Mitchel has been cheering since he was 14, when he was dared to try out for the team at Victoria Composite High School.
He says the attitude towards the sport in general has also changed.
“Since I started with the team, things have kind of grown. Cheerleading is a little more recognized,” he said.
“People realize that we’re volunteers, doing this for the love of the sport. We do it because we love it. We get to be out in the community and give back to those who gave to us.”
COACH IS AN INNOVATOR
There’s no ‘I’ in team, but there is one in innovator.
It’s a word many have used to describe Dianne Greenough, the coach of the Edmonton Eskimos cheer team.

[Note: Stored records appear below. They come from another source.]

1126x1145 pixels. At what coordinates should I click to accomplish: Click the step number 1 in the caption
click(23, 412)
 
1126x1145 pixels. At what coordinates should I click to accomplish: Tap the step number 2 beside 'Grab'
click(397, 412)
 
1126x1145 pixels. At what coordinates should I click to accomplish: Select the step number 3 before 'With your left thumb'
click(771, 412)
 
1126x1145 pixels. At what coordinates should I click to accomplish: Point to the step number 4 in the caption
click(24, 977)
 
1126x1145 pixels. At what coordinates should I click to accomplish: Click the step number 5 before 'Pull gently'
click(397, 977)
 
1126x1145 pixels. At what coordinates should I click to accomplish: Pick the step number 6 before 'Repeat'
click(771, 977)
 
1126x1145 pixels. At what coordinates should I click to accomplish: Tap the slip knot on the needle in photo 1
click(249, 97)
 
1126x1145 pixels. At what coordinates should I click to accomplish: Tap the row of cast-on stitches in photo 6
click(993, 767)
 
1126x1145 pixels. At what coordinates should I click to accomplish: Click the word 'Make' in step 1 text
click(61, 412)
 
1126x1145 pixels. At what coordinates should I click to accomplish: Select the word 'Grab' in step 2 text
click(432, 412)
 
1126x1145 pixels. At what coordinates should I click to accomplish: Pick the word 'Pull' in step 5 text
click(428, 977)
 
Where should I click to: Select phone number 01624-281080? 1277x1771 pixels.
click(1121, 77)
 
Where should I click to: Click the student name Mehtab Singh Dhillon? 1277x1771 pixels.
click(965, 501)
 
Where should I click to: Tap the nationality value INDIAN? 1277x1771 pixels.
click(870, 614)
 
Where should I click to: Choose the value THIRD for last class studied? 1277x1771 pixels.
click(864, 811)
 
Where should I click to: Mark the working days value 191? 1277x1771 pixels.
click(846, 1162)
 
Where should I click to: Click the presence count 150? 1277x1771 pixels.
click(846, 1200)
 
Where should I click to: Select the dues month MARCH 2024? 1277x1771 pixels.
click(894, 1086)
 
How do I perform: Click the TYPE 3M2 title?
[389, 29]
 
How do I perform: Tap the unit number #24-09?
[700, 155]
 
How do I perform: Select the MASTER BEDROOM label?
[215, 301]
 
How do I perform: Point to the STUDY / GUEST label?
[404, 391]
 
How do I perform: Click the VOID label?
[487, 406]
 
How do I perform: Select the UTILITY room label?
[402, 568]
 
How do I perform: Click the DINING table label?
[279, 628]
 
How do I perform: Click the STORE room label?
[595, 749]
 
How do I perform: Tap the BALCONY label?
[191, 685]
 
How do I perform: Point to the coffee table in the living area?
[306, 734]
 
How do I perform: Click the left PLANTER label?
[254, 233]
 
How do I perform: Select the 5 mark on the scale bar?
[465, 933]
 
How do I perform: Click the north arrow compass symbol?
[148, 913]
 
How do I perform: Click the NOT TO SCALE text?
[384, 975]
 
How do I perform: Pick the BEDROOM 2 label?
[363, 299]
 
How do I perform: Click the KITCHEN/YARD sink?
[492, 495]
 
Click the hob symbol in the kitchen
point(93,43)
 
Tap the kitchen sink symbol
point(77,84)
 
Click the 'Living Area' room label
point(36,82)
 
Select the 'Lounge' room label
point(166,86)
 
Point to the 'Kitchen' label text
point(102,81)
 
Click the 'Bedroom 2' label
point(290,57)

The 57-year-old is nearing her 18th year with the team, but her experience and knowledge reaches far beyond Commonwealth Stadium.
Greenough has coached thousands of girls and boys during her 30 some years on the mat, notching more than 200 cheerleading trophies.
Last April, she coached Team Canada to victory, clinching gold at the World Cheerleading Championships.
She’s largely credited with igniting interest in the sport across the province, even pushing the Alberta Schools’ Athletic Association to recognize acrobatic cheerleading as an official sport in 1980.
When she joined the Esks Cheer Team as head coach in 1995, she adopted acrobatics into the team’s repertoire, and introduced male members to the squad.
Greenough is a teacher first. She graduated in 1978 from the University of Alberta with a Bachelor’s in Education, and taught at Victoria Composite High School for 35 years before retiring this past June.
“I love to watch the learning and growth. To see them come in usually between the ages of 18 and 20 when they first join the team, they’re young and naive, and just wanting to perform,” she said.
“By the time they’re finished, to see them taking on projects and responsibilities, and just really becoming crucial parts of the community, it’s nice to see.”
DIFFERENT COACHES, DIFFERENT STYLES
Twenty-three year-old Kylee, a four-year Esks cheer veteran, has danced for the majority of her life, and says she’s seen many coaches with many different coaching styles.
But working with a coach as internationally acclaimed as Greenough has been a privilege, she says.
“She’s not only taught us cheerleading, but she’s been a really wonderful mentor.”
Greenough’s teaching style has won her many awards and accolades, including a nod last month when she received the U of A’s Alumni Honour Award, which recognizes the best of the school’s alumni members.
She says the fact a cheerleading coach shared a stage with some of the best academic minds in the country, shows attitudes are changing towards a sport she holds so closely to her heart.